So I've been looking at issues we used to have in production some time
ago which eventually lead us to migrating away from partial indexes in
some cases. In the end, I'm surprised how easy this (or at least a
similar case) was to reproduce. The attached program does some
UPDATEs where around every third update deletes the row from the
partial index since it doesn't match indpred anymore. In that case
the row is immediately UPDATEd back to match the index WHERE clause
again. This roughly emulates what some of our processes do in
production.
Today, running the program for a few minutes (until the built-in
262144 iteration limit), I usually end up with a partial index through
which producing the only row takes milliseconds on a cold cache, and
over a millisecond on a hot one. Finding the row through the primary
key is still fast, because the bloat there gets cleaned up.

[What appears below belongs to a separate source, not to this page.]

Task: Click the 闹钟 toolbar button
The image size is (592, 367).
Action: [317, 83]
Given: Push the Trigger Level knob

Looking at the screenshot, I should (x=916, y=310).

As far as
I can tell, after the index has gotten into this state, there's no way
to clean it up except VACUUMing the entire table or a REINDEX. Both
solutions are pretty bad.
My working theory was that this has to do with the fact that
HeapTupleSatisfiesMVCC doesn't set the HEAP_XMAX_COMMITTED bit here,
but I'm not so sure anymore. Has anyone seen something like this? If
that really is what's happening here, then I can see why we wouldn't
want to slow down SELECTs with expensive visibility checks. But that
really leaves me wishing for something like VACUUM INDEX partial_idx.
Otherwise your elephant just keeping getting slower and slower until
you get called at 2 AM to play REINDEX.
(I've tested this on 9.6, v11 and v13. 13 seems to be a bit better
here, but not "fixed", I think.)
.m